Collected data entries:

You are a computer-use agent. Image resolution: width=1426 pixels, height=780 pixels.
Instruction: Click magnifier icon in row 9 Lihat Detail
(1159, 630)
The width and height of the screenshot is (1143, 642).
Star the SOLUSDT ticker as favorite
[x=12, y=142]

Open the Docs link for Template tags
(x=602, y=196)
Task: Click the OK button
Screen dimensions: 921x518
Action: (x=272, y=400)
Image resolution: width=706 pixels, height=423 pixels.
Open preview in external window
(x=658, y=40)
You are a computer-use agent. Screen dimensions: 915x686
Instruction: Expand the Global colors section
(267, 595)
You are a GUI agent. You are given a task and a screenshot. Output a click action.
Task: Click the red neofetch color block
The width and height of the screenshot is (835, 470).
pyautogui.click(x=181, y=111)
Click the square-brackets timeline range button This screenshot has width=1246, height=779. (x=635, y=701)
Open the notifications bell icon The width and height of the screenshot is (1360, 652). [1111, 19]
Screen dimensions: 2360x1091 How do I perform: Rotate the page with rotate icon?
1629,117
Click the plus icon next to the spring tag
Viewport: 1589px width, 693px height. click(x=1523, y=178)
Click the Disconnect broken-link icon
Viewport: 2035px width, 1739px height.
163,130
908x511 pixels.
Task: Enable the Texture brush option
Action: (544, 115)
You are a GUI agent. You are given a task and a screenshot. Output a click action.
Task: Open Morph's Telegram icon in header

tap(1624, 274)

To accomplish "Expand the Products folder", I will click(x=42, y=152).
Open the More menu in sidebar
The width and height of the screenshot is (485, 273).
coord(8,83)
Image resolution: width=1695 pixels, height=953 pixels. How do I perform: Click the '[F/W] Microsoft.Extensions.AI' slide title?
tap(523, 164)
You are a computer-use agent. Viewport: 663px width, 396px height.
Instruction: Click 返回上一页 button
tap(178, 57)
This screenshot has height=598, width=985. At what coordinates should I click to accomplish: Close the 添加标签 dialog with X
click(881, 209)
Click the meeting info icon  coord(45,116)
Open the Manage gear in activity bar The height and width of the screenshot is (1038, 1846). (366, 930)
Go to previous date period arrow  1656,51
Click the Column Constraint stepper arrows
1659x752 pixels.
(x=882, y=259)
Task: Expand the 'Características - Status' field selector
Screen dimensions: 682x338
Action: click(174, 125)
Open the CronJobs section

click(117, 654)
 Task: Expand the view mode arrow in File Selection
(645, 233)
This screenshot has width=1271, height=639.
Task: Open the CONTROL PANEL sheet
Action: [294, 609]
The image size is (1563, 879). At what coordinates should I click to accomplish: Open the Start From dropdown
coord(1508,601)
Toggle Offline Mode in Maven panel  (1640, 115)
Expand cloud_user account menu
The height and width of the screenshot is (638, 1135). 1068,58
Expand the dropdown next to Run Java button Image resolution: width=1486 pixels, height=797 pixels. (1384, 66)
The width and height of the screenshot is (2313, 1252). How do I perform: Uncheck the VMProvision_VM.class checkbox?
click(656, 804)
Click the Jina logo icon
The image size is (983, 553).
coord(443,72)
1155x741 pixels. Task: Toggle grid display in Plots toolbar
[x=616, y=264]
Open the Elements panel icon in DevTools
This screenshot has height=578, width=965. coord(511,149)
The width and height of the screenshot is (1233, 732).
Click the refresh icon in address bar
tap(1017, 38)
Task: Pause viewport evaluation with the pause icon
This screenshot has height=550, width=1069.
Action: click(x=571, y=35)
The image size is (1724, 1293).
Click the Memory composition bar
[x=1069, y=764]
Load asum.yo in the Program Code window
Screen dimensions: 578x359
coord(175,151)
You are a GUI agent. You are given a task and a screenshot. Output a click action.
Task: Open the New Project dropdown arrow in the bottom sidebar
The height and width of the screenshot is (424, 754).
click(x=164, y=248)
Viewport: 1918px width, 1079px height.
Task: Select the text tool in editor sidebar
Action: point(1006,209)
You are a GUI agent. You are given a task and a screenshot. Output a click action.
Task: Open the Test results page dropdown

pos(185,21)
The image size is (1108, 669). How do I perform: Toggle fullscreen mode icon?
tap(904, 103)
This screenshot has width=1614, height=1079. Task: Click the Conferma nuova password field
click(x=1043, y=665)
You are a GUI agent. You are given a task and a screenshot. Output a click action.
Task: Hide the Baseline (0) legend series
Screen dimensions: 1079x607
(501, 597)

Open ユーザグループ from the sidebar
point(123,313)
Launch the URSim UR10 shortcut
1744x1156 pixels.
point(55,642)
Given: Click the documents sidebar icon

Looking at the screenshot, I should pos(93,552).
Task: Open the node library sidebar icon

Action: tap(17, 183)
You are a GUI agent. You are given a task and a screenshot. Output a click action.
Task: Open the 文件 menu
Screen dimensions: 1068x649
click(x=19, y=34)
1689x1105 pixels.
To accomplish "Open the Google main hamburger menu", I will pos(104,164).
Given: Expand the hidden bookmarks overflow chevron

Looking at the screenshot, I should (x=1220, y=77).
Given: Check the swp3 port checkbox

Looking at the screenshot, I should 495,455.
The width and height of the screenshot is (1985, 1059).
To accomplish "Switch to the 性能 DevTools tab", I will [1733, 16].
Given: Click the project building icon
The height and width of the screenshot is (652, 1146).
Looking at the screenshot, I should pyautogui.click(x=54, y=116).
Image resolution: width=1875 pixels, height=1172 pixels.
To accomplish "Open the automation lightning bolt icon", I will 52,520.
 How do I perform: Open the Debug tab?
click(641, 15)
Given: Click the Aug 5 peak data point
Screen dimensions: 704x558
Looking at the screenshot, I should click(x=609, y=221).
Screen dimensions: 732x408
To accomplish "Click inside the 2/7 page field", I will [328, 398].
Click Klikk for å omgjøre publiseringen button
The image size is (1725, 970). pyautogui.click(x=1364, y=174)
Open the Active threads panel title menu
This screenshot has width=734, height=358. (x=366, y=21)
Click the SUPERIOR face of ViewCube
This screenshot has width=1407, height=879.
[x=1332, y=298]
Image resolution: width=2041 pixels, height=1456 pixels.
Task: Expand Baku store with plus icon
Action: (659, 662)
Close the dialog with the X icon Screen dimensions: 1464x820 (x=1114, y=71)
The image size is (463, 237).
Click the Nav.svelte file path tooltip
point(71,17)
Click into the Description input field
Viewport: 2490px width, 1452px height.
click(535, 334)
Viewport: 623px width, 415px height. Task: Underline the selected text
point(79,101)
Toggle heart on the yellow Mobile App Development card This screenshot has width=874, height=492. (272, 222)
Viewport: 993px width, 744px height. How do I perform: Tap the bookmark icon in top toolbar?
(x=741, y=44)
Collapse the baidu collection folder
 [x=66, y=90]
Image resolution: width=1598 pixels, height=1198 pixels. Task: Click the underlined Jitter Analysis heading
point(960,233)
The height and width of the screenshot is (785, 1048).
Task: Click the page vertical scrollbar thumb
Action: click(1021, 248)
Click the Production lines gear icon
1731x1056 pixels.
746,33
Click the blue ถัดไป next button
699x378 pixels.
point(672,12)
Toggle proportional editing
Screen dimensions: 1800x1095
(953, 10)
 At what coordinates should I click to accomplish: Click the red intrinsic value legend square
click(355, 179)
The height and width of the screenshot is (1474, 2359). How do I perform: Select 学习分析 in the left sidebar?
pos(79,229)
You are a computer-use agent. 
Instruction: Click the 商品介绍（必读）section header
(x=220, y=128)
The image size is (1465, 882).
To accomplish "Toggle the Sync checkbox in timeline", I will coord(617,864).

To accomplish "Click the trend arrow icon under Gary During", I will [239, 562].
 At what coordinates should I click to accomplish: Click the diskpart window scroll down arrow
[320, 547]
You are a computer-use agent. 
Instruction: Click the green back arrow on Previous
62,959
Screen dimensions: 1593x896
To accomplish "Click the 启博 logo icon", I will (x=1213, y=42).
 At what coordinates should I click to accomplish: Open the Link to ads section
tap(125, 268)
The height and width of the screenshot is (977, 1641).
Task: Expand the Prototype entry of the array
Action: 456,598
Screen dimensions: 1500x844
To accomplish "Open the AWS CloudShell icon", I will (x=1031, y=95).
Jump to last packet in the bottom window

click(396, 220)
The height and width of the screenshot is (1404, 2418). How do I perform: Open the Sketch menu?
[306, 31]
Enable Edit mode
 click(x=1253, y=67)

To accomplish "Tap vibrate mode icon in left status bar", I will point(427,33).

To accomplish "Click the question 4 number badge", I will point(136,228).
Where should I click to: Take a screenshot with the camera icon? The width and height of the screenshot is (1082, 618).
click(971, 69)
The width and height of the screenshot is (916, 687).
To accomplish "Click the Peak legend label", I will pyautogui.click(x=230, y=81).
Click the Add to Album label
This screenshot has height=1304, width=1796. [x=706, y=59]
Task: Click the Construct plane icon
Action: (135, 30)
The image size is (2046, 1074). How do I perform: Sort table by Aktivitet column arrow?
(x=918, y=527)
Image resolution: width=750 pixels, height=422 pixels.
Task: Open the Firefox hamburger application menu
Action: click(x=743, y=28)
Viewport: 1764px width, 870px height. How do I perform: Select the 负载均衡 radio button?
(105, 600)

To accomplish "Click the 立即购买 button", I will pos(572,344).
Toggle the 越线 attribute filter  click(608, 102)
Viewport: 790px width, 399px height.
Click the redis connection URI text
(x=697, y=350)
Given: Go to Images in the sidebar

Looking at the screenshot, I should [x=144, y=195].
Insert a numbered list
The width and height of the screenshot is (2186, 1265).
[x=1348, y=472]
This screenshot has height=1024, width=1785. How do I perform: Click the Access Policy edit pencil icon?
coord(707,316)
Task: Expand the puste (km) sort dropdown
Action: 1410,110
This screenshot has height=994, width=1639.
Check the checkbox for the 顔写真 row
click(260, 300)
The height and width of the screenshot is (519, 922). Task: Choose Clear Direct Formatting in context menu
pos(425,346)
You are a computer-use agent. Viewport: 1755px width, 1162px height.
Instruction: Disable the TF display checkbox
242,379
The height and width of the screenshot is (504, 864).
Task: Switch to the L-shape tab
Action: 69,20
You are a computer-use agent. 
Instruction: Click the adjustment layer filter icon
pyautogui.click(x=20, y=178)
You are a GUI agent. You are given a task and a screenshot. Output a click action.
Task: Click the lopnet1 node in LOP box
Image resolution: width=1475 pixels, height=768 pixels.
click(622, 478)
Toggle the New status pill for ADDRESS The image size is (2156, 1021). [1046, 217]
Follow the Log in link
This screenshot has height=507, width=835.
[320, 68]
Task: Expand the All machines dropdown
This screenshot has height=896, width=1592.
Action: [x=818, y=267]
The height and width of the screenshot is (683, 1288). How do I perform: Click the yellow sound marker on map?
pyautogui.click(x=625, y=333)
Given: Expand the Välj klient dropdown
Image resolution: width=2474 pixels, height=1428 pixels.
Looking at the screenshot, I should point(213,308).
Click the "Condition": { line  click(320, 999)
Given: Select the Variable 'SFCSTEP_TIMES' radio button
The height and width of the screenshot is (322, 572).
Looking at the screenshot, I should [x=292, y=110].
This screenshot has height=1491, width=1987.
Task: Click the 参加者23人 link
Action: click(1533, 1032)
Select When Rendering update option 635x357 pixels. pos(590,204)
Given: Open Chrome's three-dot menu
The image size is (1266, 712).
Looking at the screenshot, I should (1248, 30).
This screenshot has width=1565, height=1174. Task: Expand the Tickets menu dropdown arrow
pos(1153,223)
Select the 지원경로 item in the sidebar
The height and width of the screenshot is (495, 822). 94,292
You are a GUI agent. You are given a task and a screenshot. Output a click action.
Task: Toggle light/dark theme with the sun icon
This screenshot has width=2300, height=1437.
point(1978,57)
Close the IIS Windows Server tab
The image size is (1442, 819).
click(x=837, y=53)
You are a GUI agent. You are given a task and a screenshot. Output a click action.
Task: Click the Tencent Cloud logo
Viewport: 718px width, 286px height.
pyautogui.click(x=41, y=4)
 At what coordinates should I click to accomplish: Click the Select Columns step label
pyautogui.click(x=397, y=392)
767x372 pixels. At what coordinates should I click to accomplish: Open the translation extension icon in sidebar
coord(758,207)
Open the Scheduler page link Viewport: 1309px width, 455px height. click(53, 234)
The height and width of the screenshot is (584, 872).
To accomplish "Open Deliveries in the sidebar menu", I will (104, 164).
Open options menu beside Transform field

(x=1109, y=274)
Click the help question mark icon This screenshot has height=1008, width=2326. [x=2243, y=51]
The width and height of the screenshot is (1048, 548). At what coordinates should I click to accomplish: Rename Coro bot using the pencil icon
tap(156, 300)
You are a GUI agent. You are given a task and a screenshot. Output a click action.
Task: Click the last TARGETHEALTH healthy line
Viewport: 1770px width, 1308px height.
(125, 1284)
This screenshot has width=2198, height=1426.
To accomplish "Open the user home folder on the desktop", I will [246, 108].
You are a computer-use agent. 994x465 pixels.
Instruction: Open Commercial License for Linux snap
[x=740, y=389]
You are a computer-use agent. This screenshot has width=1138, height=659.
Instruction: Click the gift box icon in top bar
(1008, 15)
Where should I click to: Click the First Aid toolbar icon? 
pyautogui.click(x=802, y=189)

Task =
Would you show every line in the data above that contains the string "timeline"?

Result =
Click the square-brackets timeline range button This screenshot has width=1246, height=779. (x=635, y=701)
To accomplish "Toggle the Sync checkbox in timeline", I will coord(617,864).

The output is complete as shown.